[SOURCE DATA]

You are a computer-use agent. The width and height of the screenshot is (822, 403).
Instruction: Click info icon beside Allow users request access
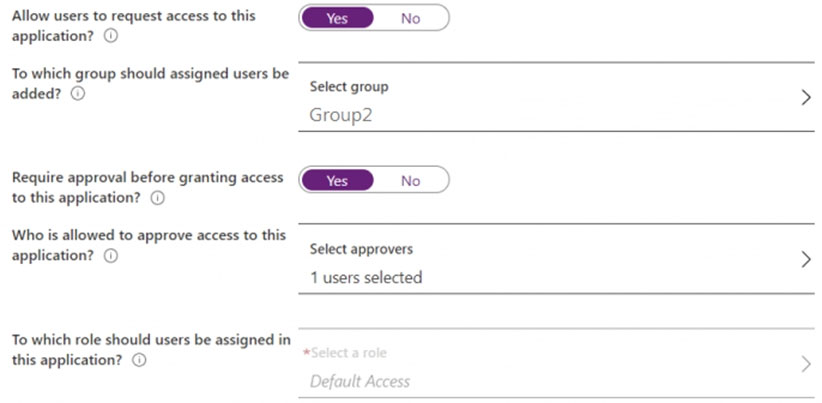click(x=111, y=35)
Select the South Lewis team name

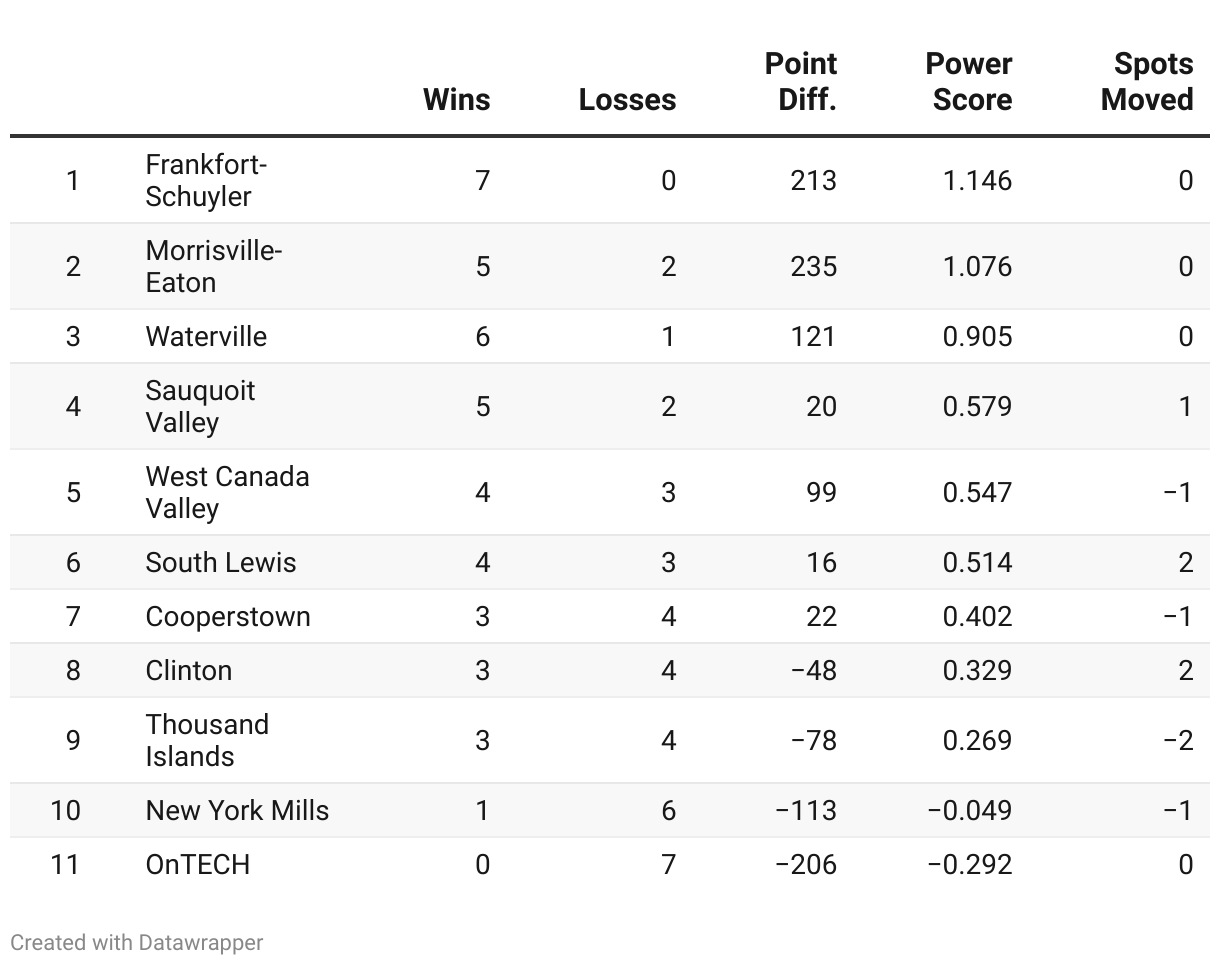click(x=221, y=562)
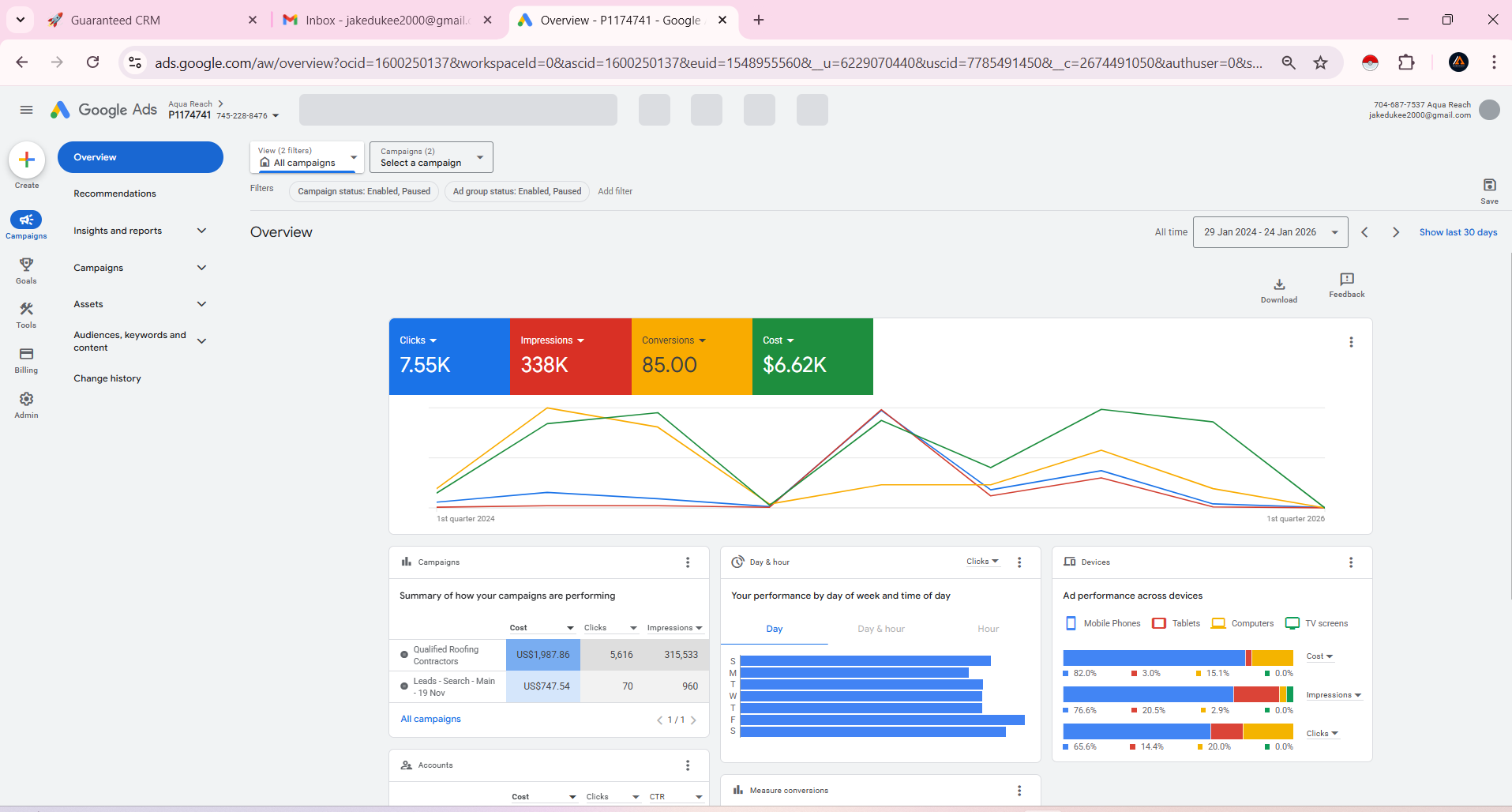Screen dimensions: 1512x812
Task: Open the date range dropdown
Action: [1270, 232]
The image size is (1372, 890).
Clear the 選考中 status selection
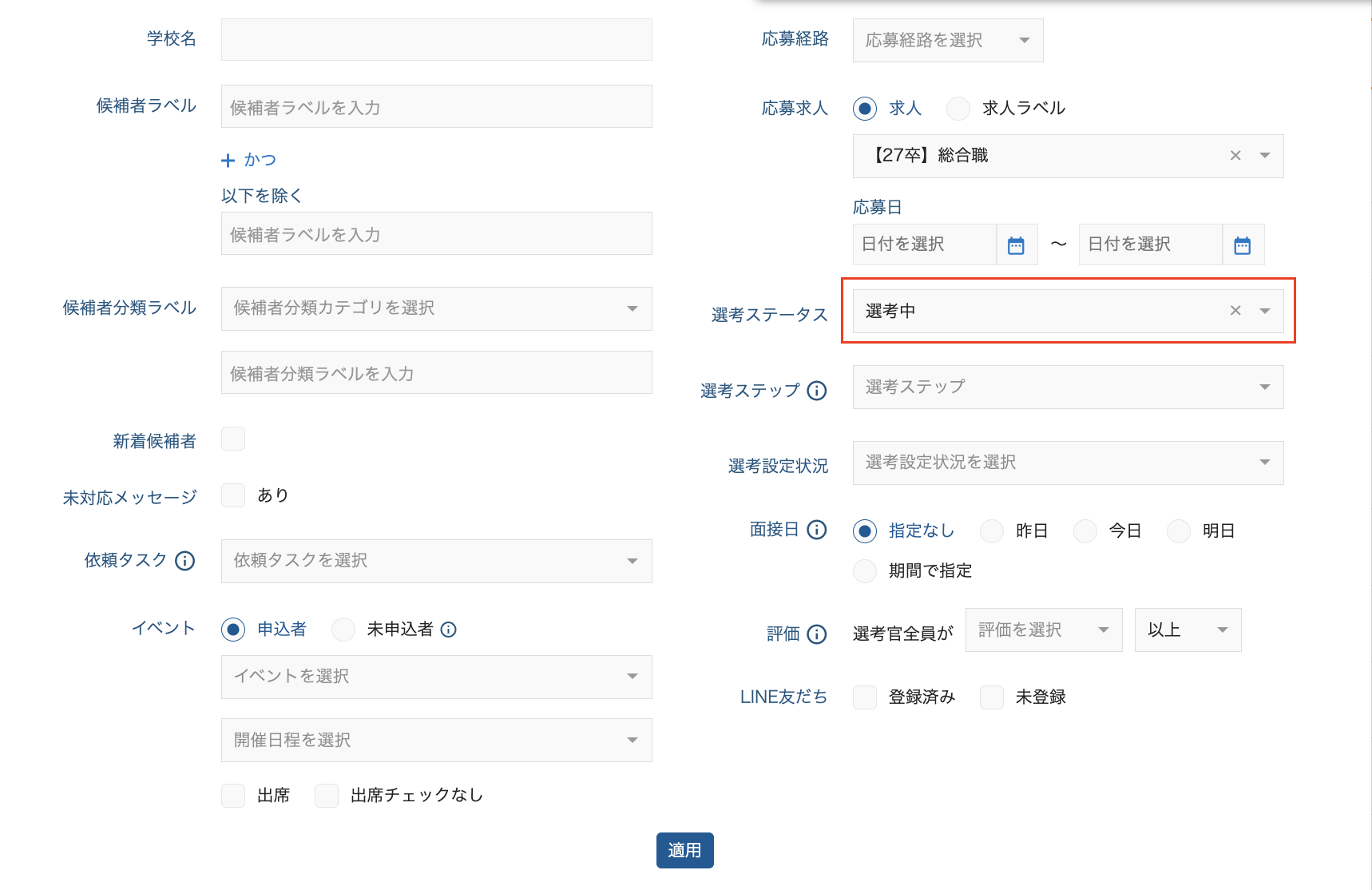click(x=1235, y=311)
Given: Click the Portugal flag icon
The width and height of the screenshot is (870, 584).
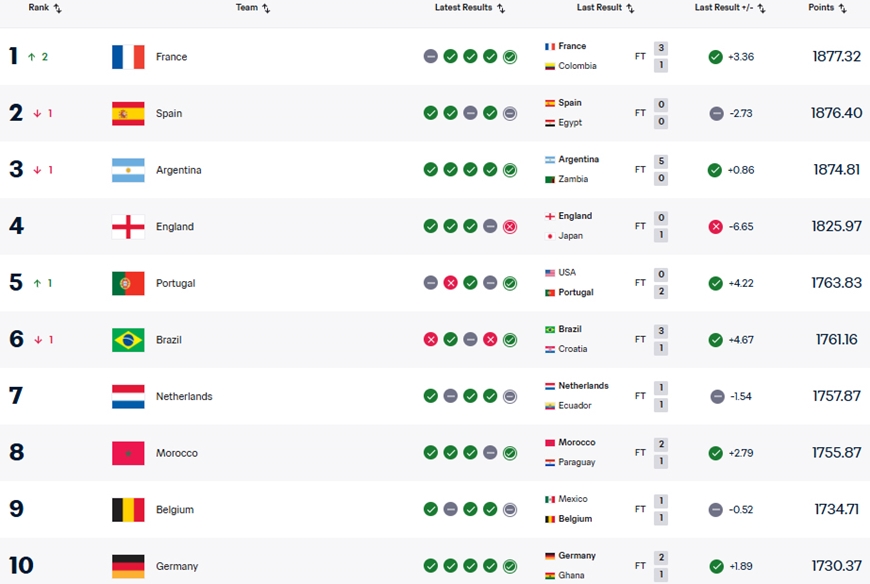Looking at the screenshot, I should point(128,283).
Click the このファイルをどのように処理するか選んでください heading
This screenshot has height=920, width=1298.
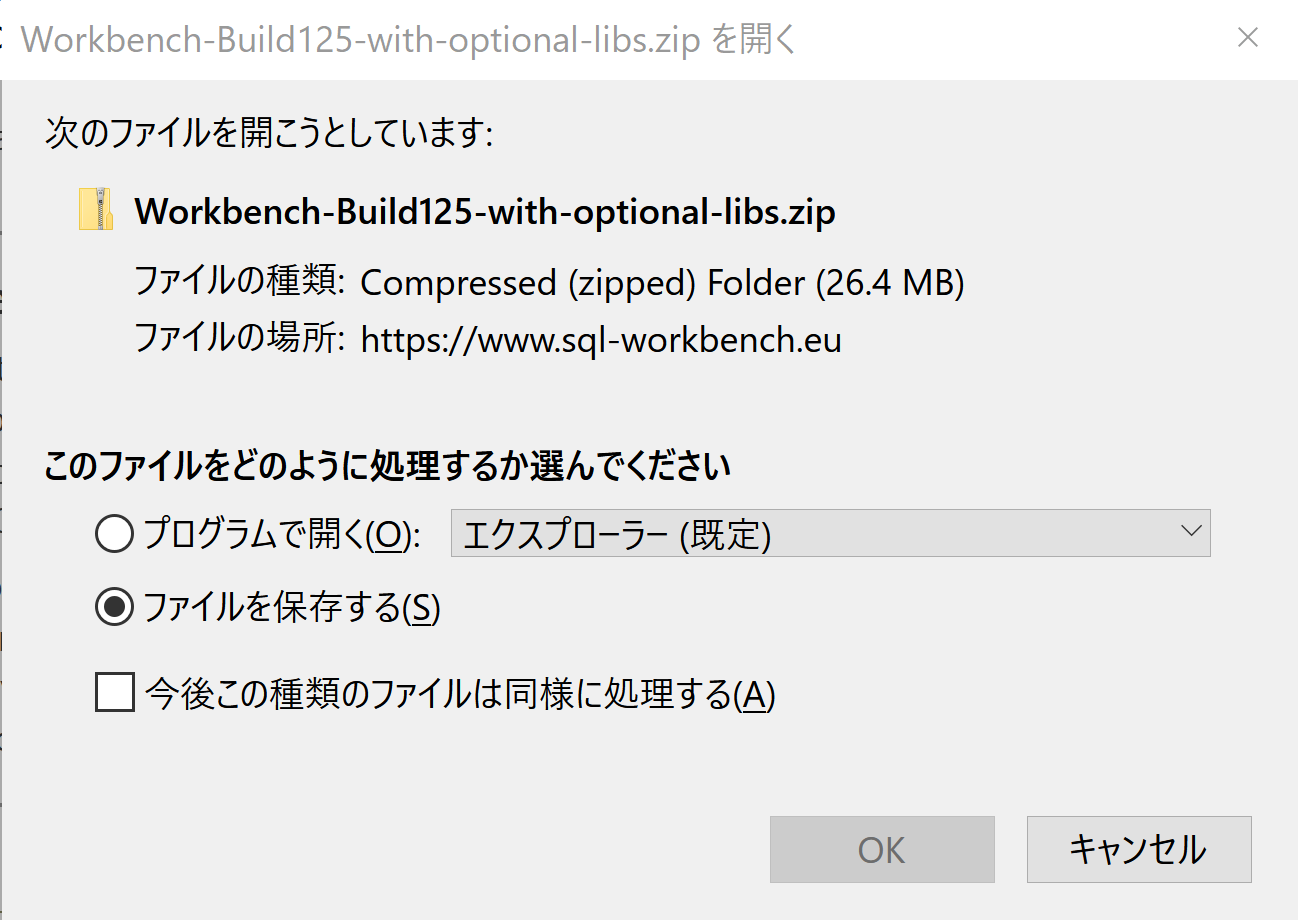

[/SOURCE DATA]

**YOUR INSTRUCTIONS**:
When you repeat the records, reproduce each line exactly and drop the images.

**EXERCISE SOLUTION**:
You are a computer-use agent. The width and height of the screenshot is (822, 403).
Instruction: Click info icon beside Allow users request access
click(x=111, y=35)
Select the South Lewis team name

click(x=221, y=562)
Screen dimensions: 1512x812
Task: Open the date range dropdown
Action: [1270, 232]
The image size is (1372, 890).
Clear the 選考中 status selection
click(x=1235, y=311)
Given: Click the Portugal flag icon
The width and height of the screenshot is (870, 584).
Looking at the screenshot, I should point(128,283).
Click the このファイルをどのように処理するか選んでください heading
This screenshot has height=920, width=1298.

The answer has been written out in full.